Eu nunca fui muito fã dessas paradas, mas sei lá, na hora parecia menos pior que continuar me afundando no vazio. Fui. Quando entrei, o ar estava pesado, mas tinha algo ali… estranho, mas reconfortante. Como se o próprio tempo tivesse parado pra me observar.

Foi lá que encontrei a mulher. Ela me encarou com uma intensidade que fez até o fundo da minha alma tremer. E falou, sem rodeios: “Você não tá sozinho. Tem alguém contigo.”
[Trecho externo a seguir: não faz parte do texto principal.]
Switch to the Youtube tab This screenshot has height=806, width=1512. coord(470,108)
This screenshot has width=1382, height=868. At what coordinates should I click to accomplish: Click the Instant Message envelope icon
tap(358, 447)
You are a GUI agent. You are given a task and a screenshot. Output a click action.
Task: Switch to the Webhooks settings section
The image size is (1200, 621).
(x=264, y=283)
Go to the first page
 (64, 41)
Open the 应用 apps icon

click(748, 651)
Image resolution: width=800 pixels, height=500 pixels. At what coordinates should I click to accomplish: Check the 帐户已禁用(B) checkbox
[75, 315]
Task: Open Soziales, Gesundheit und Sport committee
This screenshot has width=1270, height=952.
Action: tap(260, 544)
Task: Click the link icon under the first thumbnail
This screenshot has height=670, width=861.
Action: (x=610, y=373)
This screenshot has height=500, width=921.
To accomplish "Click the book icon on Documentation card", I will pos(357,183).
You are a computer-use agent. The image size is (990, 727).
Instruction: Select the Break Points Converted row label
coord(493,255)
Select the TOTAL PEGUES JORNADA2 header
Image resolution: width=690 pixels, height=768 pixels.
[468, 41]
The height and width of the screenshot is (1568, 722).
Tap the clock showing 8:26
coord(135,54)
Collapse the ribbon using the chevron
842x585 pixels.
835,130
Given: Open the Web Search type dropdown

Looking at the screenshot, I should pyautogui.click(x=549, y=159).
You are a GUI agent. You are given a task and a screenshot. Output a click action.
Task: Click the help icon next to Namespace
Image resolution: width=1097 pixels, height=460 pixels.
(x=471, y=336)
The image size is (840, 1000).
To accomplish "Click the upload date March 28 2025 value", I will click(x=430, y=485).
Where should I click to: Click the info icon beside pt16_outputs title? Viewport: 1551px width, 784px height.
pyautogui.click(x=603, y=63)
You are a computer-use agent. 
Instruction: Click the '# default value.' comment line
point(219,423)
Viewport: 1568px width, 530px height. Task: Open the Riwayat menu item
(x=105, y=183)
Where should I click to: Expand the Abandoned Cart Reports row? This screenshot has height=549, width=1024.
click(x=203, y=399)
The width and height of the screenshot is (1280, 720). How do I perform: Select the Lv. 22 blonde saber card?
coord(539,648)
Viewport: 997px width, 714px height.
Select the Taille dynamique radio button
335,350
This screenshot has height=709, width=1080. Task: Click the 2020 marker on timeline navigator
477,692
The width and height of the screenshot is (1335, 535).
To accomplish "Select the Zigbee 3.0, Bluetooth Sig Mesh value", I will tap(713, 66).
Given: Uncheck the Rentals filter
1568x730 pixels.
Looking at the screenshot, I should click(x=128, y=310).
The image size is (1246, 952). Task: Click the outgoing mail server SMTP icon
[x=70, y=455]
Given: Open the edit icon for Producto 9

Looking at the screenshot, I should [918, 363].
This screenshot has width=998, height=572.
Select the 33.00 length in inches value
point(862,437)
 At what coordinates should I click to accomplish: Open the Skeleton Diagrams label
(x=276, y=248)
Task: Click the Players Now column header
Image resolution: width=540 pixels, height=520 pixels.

“Quem?”, perguntei, a voz saindo fraquinha, com medo de ouvir a resposta.

“Seu Caveira.”

Ele não apareceu mais, mas ficou. Presença constante, como sombra que você tenta afastar, mas não consegue. Às vezes, quando eu ‘tava mais perdido, mais fraco, parecia que a presença dele me dava forças pra continuar. Como se eu não precisasse entender tudo de uma vez, só aceitar. Aceitar e seguir.

Hoje, olhando para trás, vejo que talvez a vida não seja sobre encontrar todas as respostas. Talvez seja mais sobre aprender a viver com as perguntas, mesmo que elas nunca tenham uma resposta certa. No meio dessa bagunça toda, Seu Caveira se tornou minha âncora. Não me deu as respostas que eu procurava, mas me deu algo mais valioso: coragem. Coragem pra andar, mesmo que a estrada esteja escura e não tenha sinal de que vai melhorar.